EXERCISE AIM:
Gather up every line from the entries below that uses the word "computer".
[EXTRACTED RECORDS Boundary: Start]
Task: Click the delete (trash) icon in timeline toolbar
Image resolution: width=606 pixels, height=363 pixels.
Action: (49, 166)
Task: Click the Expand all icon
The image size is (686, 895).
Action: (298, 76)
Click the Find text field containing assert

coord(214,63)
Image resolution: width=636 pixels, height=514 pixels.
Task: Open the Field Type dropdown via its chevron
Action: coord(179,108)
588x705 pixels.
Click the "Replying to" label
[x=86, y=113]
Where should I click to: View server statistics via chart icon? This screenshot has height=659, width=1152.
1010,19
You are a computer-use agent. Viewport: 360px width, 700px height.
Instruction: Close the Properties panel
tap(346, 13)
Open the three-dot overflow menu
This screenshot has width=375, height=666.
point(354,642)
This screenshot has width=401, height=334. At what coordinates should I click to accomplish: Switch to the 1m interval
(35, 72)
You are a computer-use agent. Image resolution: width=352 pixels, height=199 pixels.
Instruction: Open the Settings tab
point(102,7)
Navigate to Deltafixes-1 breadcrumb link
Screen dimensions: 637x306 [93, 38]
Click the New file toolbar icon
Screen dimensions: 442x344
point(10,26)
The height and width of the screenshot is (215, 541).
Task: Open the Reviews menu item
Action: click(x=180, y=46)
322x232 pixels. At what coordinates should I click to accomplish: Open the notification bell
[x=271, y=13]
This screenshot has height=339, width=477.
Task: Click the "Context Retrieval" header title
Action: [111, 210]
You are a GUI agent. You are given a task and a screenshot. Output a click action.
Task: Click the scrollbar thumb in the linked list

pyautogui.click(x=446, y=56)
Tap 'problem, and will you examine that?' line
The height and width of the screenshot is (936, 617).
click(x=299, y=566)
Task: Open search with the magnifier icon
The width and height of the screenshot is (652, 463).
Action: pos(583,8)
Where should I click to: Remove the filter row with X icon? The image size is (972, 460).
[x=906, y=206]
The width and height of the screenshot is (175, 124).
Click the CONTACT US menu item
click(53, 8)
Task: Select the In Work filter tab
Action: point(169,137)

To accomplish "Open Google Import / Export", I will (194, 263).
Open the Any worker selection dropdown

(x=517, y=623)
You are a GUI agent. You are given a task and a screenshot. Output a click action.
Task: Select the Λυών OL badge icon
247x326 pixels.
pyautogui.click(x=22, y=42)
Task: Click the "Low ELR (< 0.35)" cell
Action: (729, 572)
[EXTRACTED RECORDS Boundary: End]
FINAL ANSWER:
You are a computer-use agent. Viewport: 360px width, 700px height.
You are a computer-use agent. Image resolution: width=352 pixels, height=199 pixels.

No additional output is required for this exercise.